Deferring Uncertain Executions and Updating Centroids

Because this is an unsupervised environment with no ground truth data, the system cannot afford false positives. When the distance between a new face and existing clusters is ambiguous, the engine does not force a merge. It creates a new, unnamed cluster and waits.

As the user uploads more photos over months or years, the cluster's mathematical center updates. This is how the system handles variance:

package main

import (
    "fmt"
    "sync"
)

type Cluster struct {
    ID       string
    FaceIDs  []string
    Centroid Embedding
}

type ClusterStore struct {
    mu                  sync.Mutex
    Clusters            map[string]*Cluster
    confidenceThreshold float64
    mergeThreshold      float64
    nextID              int
}

// Assign finds the best existing cluster for a face embedding.
// If no cluster is close enough, a new unnamed cluster is created.
func (cs *ClusterStore) Assign(face Face) string {
    cs.mu.Lock()
    defer cs.mu.Unlock()

    bestClusterID := ""
    bestDistance := cs.confidenceThreshold

    for id, cluster := range cs.Clusters {
        dist := face.Embedding.Distance(cluster.Centroid)
        if dist < bestDistance {
            bestDistance = dist
            bestClusterID = id
        }
    }

    if bestClusterID != "" {
        cs.Clusters[bestClusterID].FaceIDs = append(cs.Clusters[bestClusterID].FaceIDs, face.ID)
        cs.Clusters[bestClusterID].Centroid = cs.updateCentroid(
            cs.Clusters[bestClusterID].Centroid,
            face.Embedding,
            len(cs.Clusters[bestClusterID].FaceIDs),
        )
        return bestClusterID
    }

    newID := cs.newClusterID()
    cs.Clusters[newID] = &Cluster{
        ID:       newID,
        FaceIDs:  []string{face.ID},
        Centroid: face.Embedding,
    }
    return newID
}

// updateCentroid recalculates the average embedding after adding a new face.
// This drift is what allows the cluster to follow a face across years of change.
func (cs *ClusterStore) updateCentroid(current Embedding, incoming Embedding, totalFaces int) Embedding {
    updated := make([]float64, len(current.Values))
    weight := 1.0 / float64(totalFaces)

    for i := range current.Values {
        updated[i] = current.Values[i]*(1-weight) + incoming.Values[i]*weight
    }

    return Embedding{Values: updated}
}

Once the intermediate embeddings fill the vector space and prove the connection, the system executes the merge asynchronously. When we run this pipeline, we see the algorithm successfully grouping all the faces over the 10-year span into a single resolved cluster despite the mathematical drift.
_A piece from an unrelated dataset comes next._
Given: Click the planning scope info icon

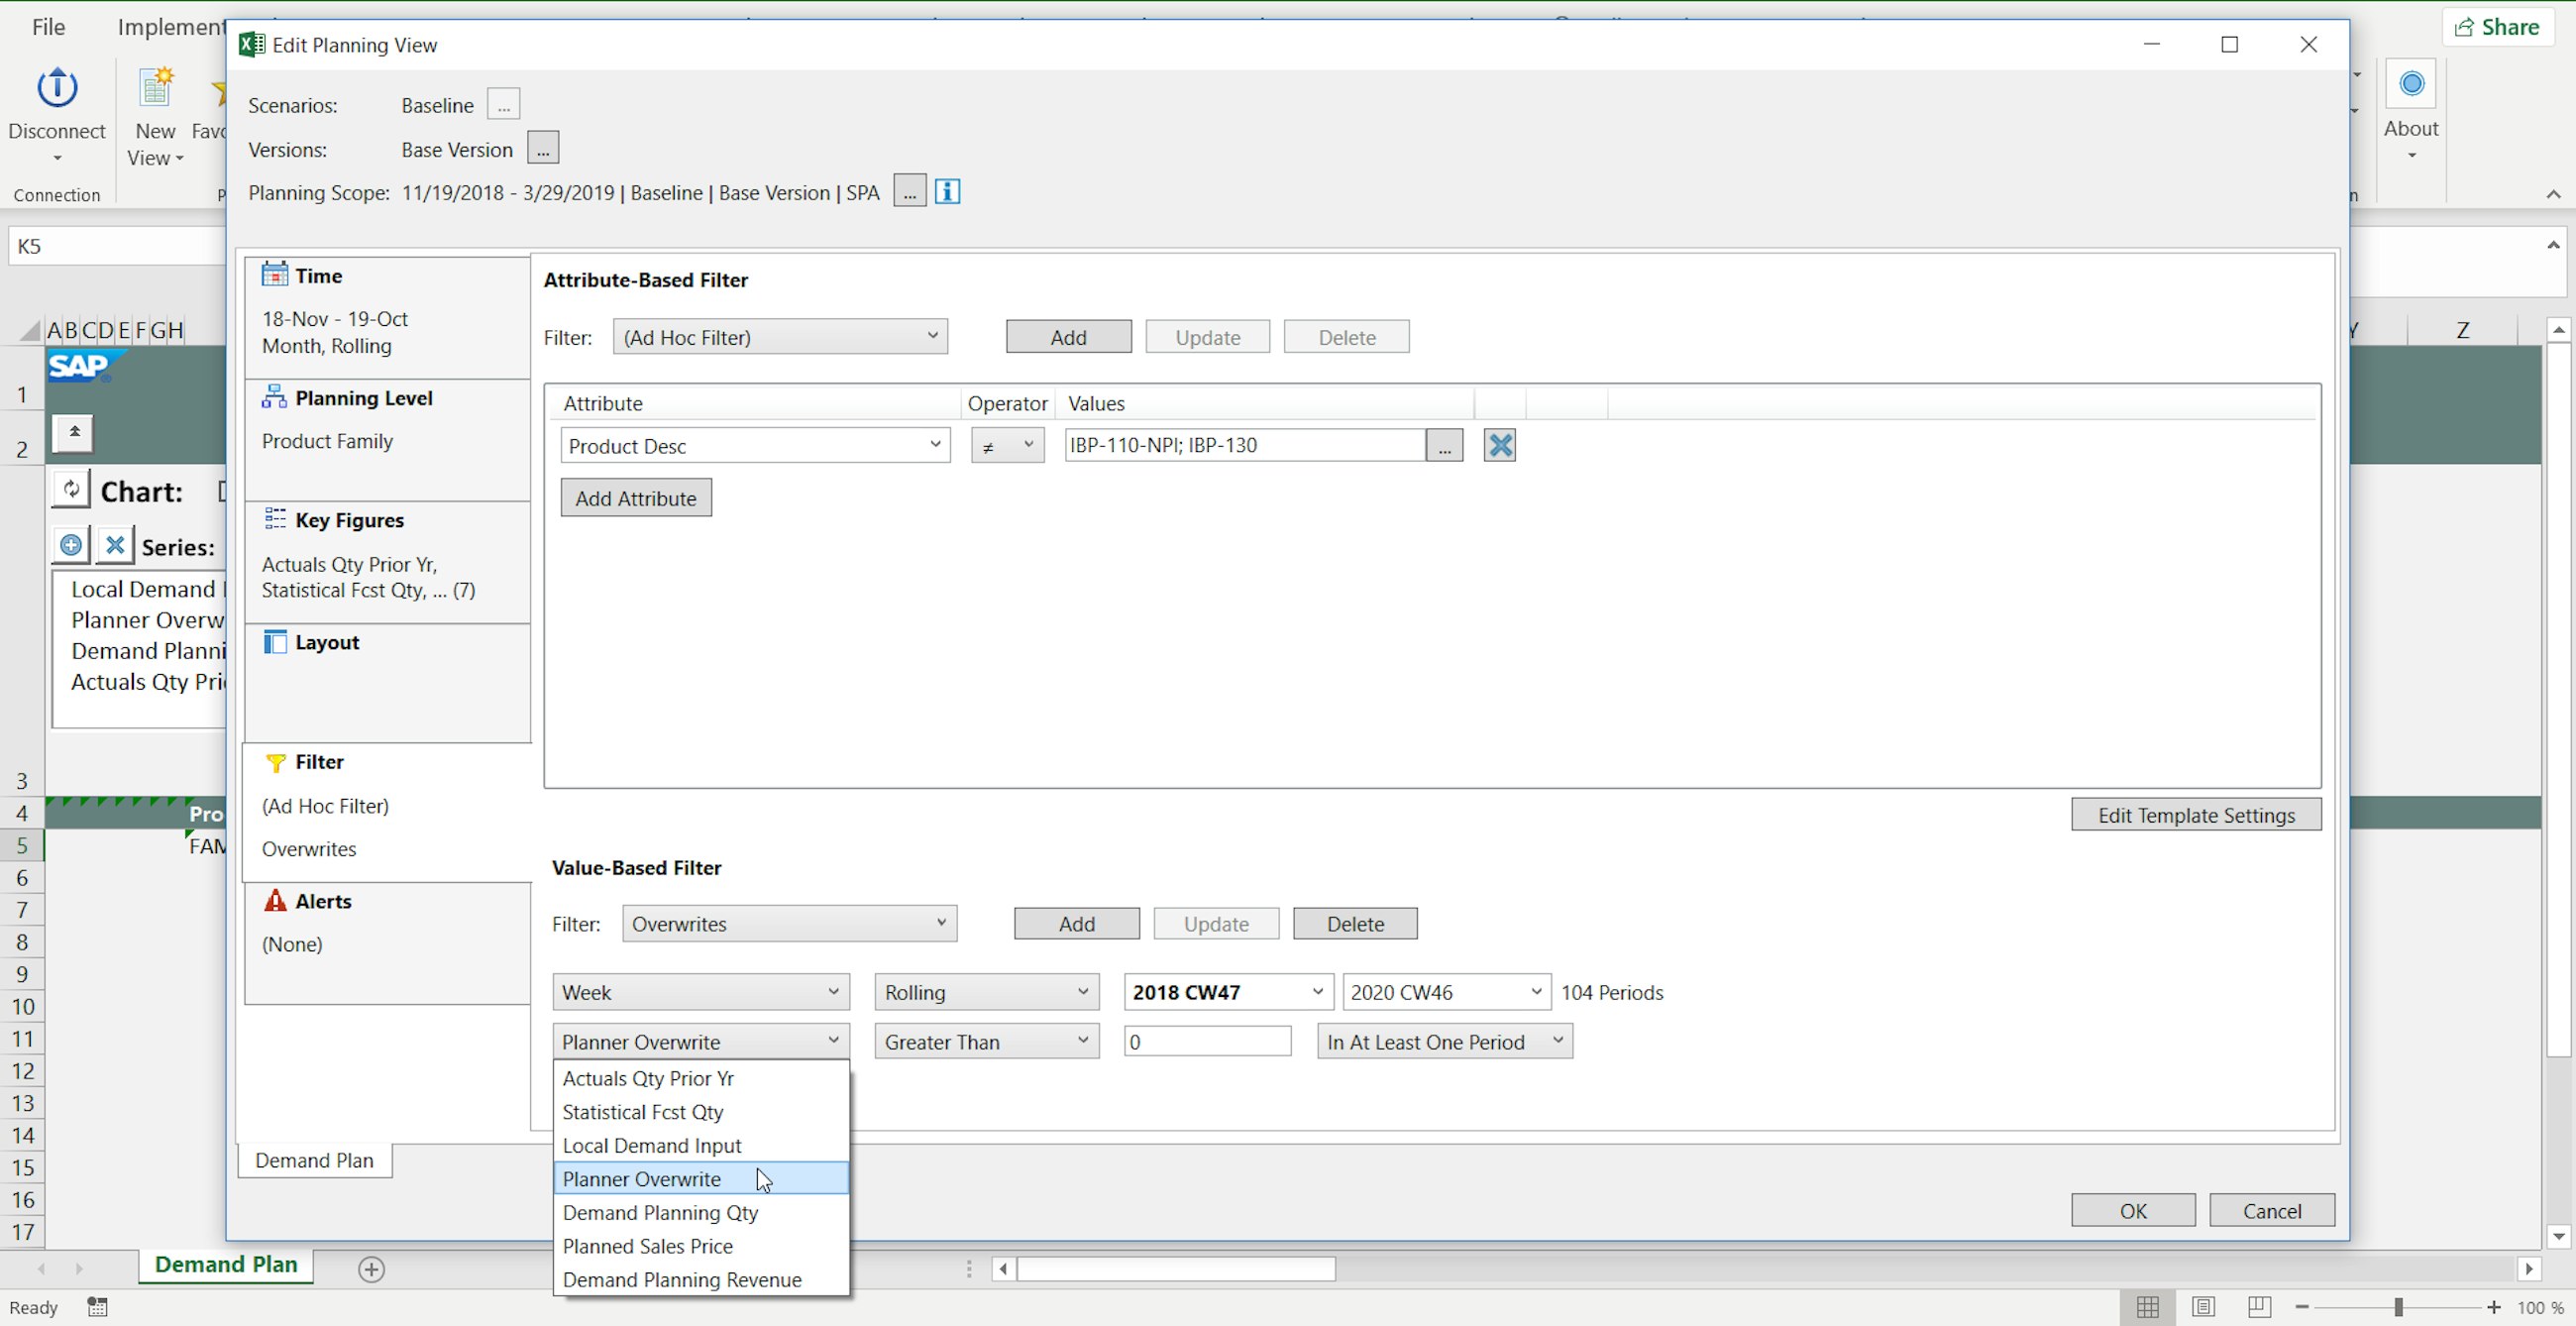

The result is shown below:

Takeaways

Embeddings isolate mathematical structure from raw data. They are superior to direct comparative analysis.
When tracking mutating entities over time, rely on graph connectivity rather than direct pairwise distance.
In unsupervised systems, deferring an uncertain decision is better than forcing an incorrect classification.